Recovering from a replication failure in a MariaDB Master/Master replication setup

For the purposes of this post I'll assume we are working with two MariaDB servers that have been configured to perform master/master replication and one of them has failed. In this case Server01 is healthy while Server02 has stop replicating.

We need to firstly ensure that no queries are hitting Server02 / the failed server - this will typically be a case of stopping services / blocking network access to services that hit it. e.g. stopping httpd.

We'll also want to ensure replication is stopped on the failed server (Server02):

SERVER02> stop slave;

Now on Server01 / the working server issue:

SERVER01> stop slave;

SERVER01> flush tables with read lock; (This will temporarily stop it updating)

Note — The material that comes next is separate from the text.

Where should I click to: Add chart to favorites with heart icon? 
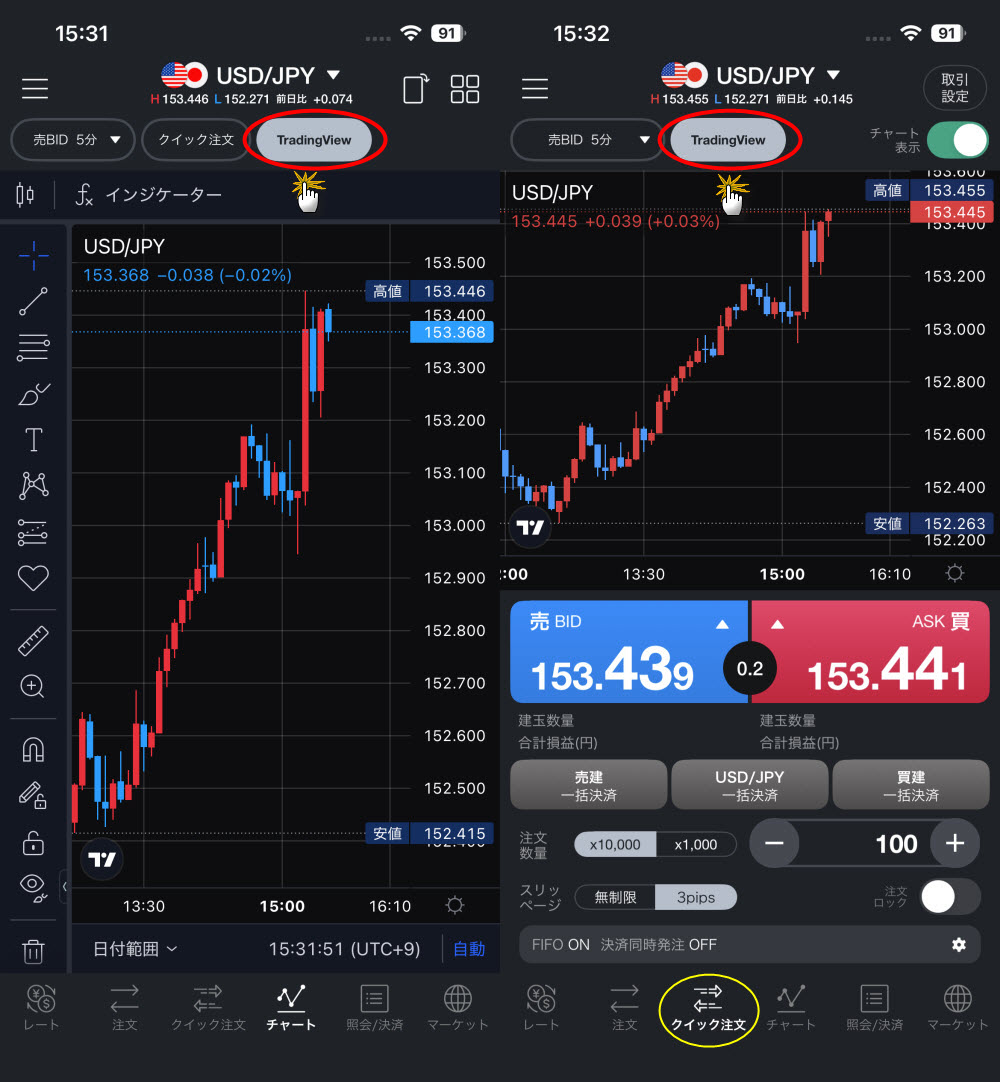tap(33, 578)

SERVER01> show master status;

We'll make a note of the above command - it should read something like:

File: mysql-bin.123456

Position 123

Binlog_Do_DB: <replicated_database>

Then on Server01 / the working server take a backup of the database:

SERVER01> mysqldump -u<username> -p --lock-tables --databases <database-name[s]> > export.sql

and on Server02 / the failed server - restore the backup:

SERVER02> mysql -u root -p < export.sql

Now on Server01 / the working server issue the following command to start processing changes again:

SERVER01> UNLOCK TABLES;

Then on Server02 / the failed server issue the following to repoint the logs (use the information above we recorded from Server01):

SERVER02> CHANGE MASTER TO master_log_file='mysql-bin.xxxxxx', master_log_pos=yy;

SERVER02> START SLAVE;

To verify we can issue:

SERVER02> show slave status \G

Now we need to do the reverse by ensuring Server01 / working server replicates from Server02 / failed server. On Server02 issue:

SERVER02> show master status \G

Record the output again.

Now on Server01 / the working server set the logs:

SERVER01> CHANGE MASTER TO master_log_file='mysql-bin.xxxxxx', master_log_pos=yy;

SERVER01> START SLAVE;

and then to verify replication issue:

SERVER01> SHOW SLAVE STATUS \G

Finally reverse anything you performed at the start to block comms with Server02 / the bad server e.g. start services, update firewall etc.